Third, there is no better way to protect the environment than to buy it.
Regulations and laws and government oversight only go so far, they usually go too far, and in order to protect our private property rights they can only go so far. Regulations are not the right tool.
If we really want to protect our physical and mental habitat, as well as the air we breathe, the soil that grows our food, and the water we drink, then setting aside through capitalist conservation maximum quantities of land for future humans and animals is the only proven way. Buying or conserving through conservation easements with willing sellers and willing landowners farmland, forests, mountains, waterways and watersheds, all landscapes working for us and protected for us one way or another, should be the goal.

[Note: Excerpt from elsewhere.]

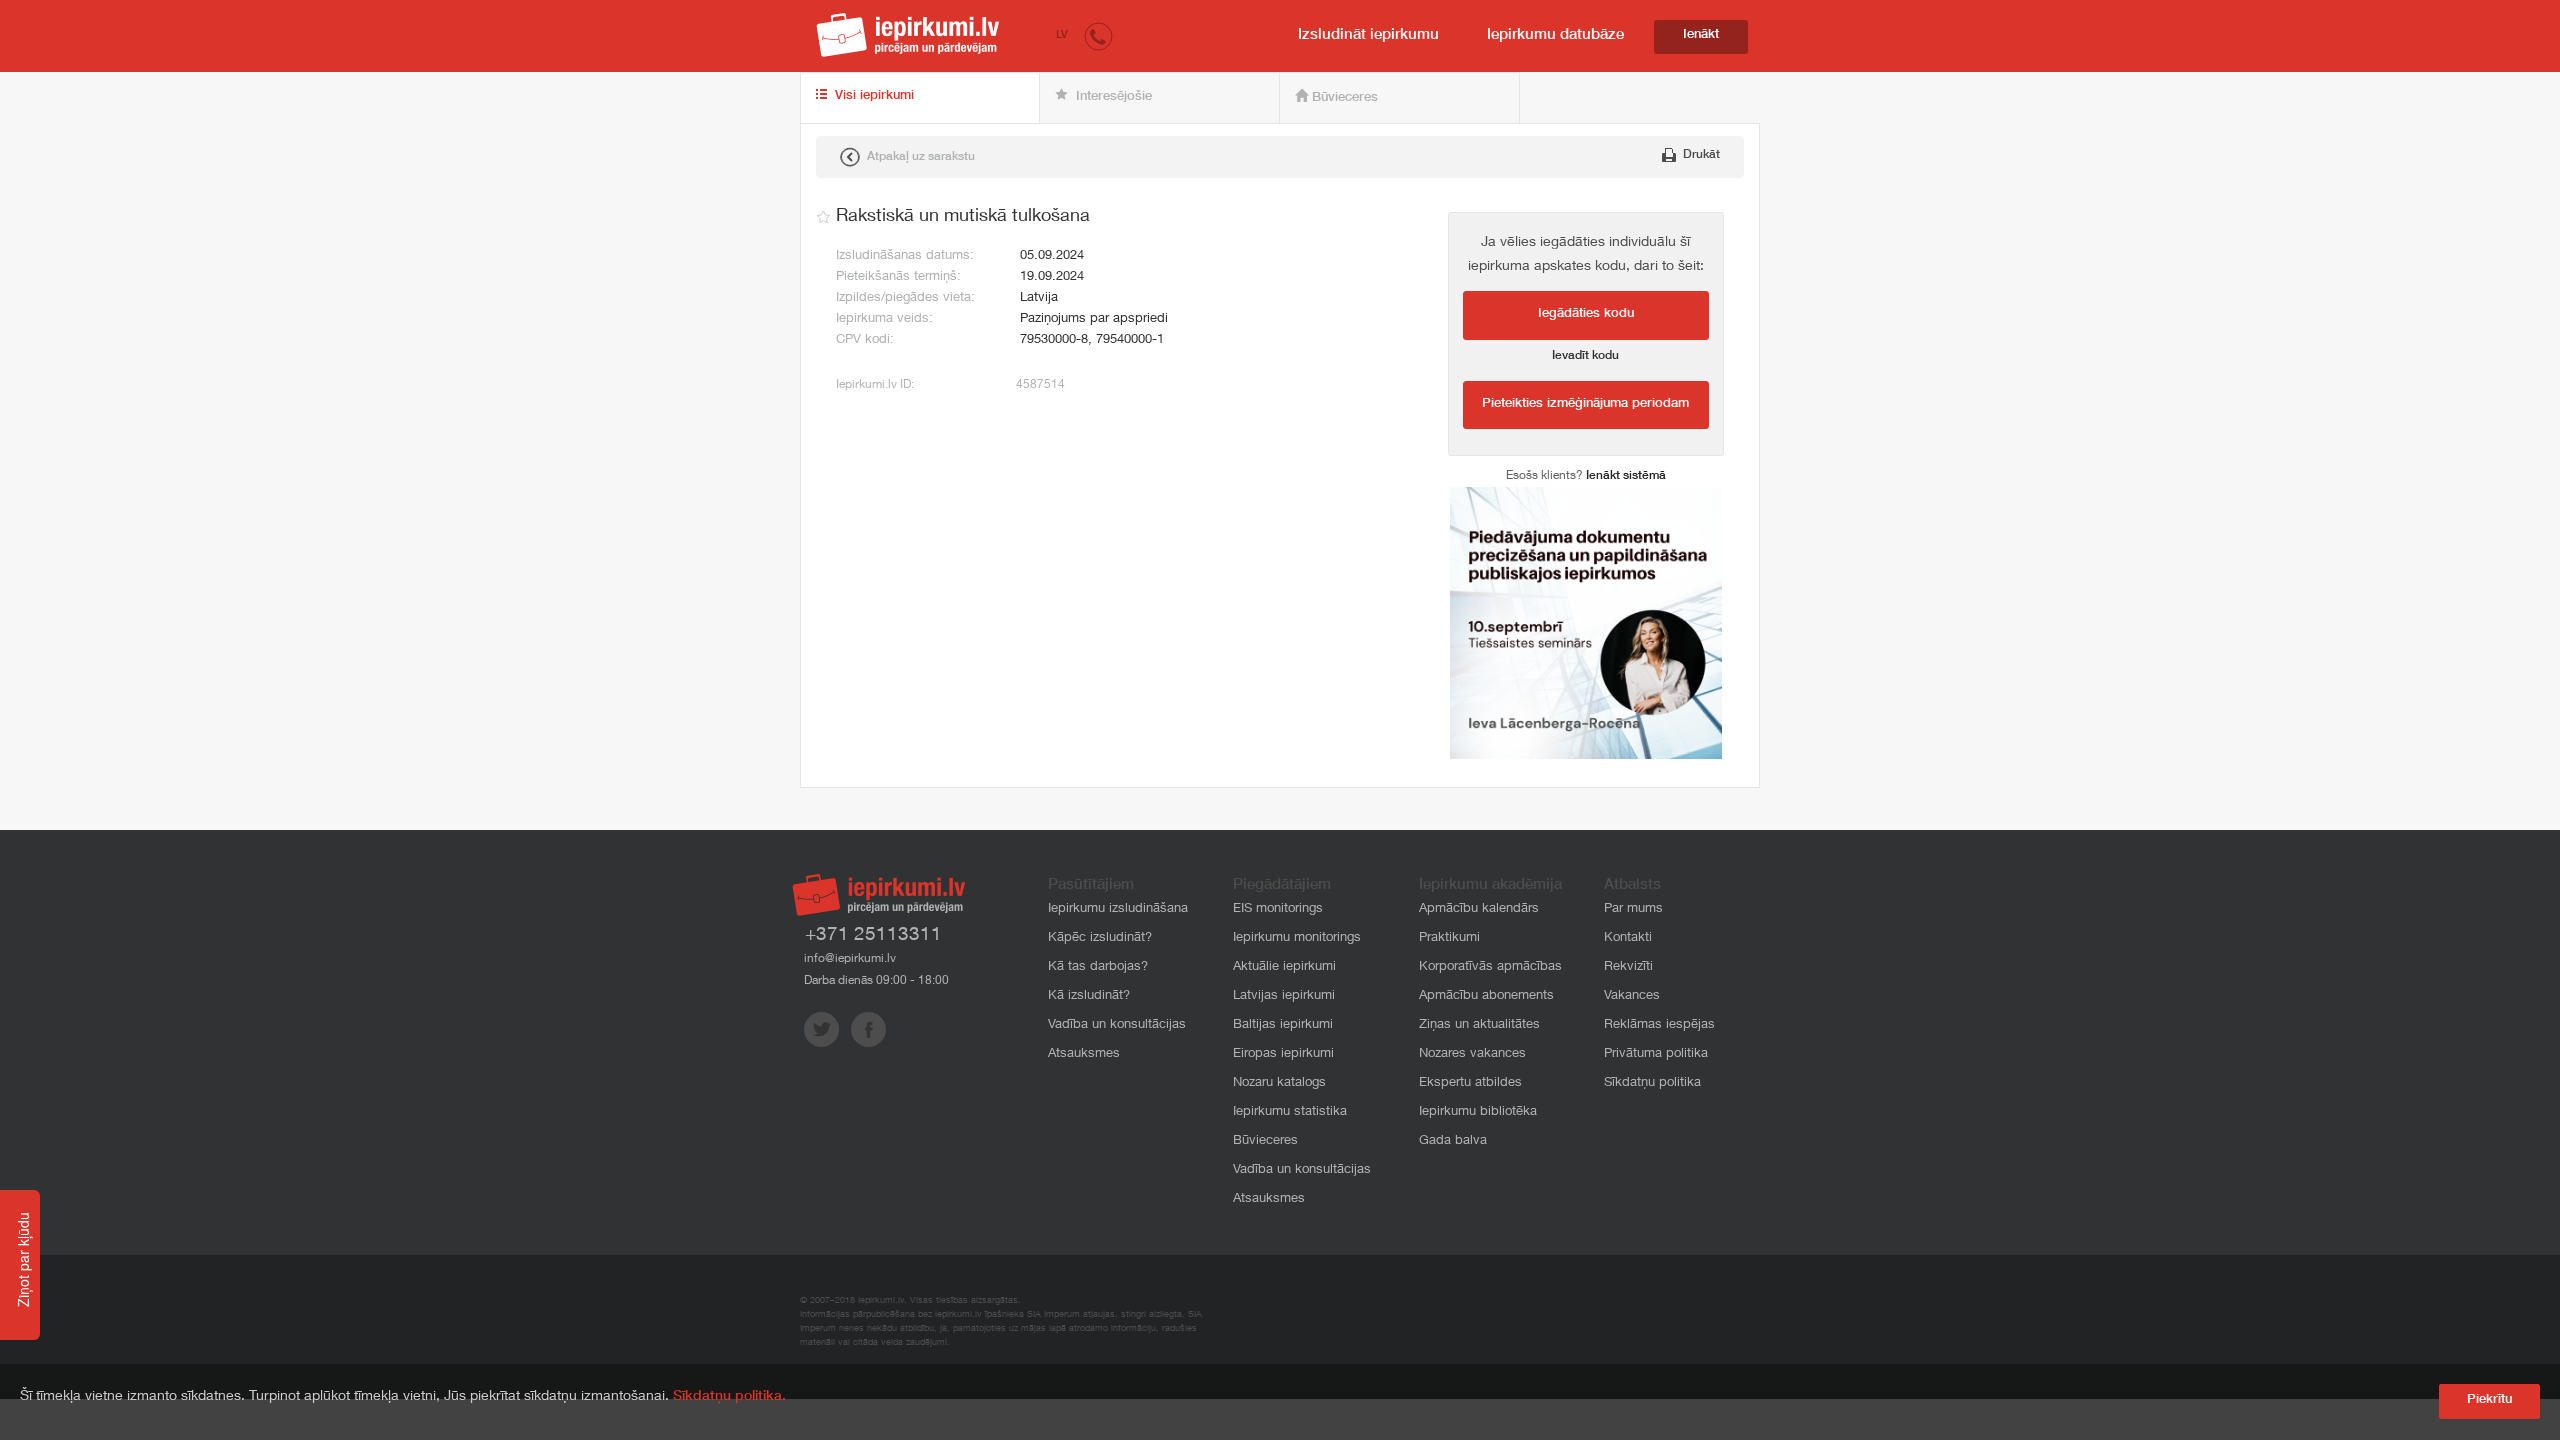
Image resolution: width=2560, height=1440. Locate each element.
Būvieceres (1343, 98)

We need farmland protection, because China is not going to feed America, at least not with healthy food. America cannot afford to be dependent upon China for anything, let alone to eat.
We need protected forest land because our forests are renewable sources of clean air, scenic views, hunting, and timber.
Our successful project here achieves all of these values. May we have many many more projects like this in our lives.
Thank you to Annette and Mike Blum for their undying patience, and their generous 50% matching donation of value that made this transaction possible in the first place.
Thank you to the CPC staff for their tireless passion for land conservation and willingness to hang on for dear life where other good people had fallen off the twisting and turning merry-go-round.
Thank you to DCNR for the generous and judicious matching grant of oil and gas funds and taxpayer money that made this acquisition possible.
And thank you to the PGC for standing ready to facilitate the transition of this private property into publicly administered public lands open to humans and wildlife alike.
[NOTE: About 150 acres of this 404 acre acquisition went to the National Park Service, which administers the Appalachian Trail that cuts through Flemish Down. NPS staff were not present at the dedication ceremony.]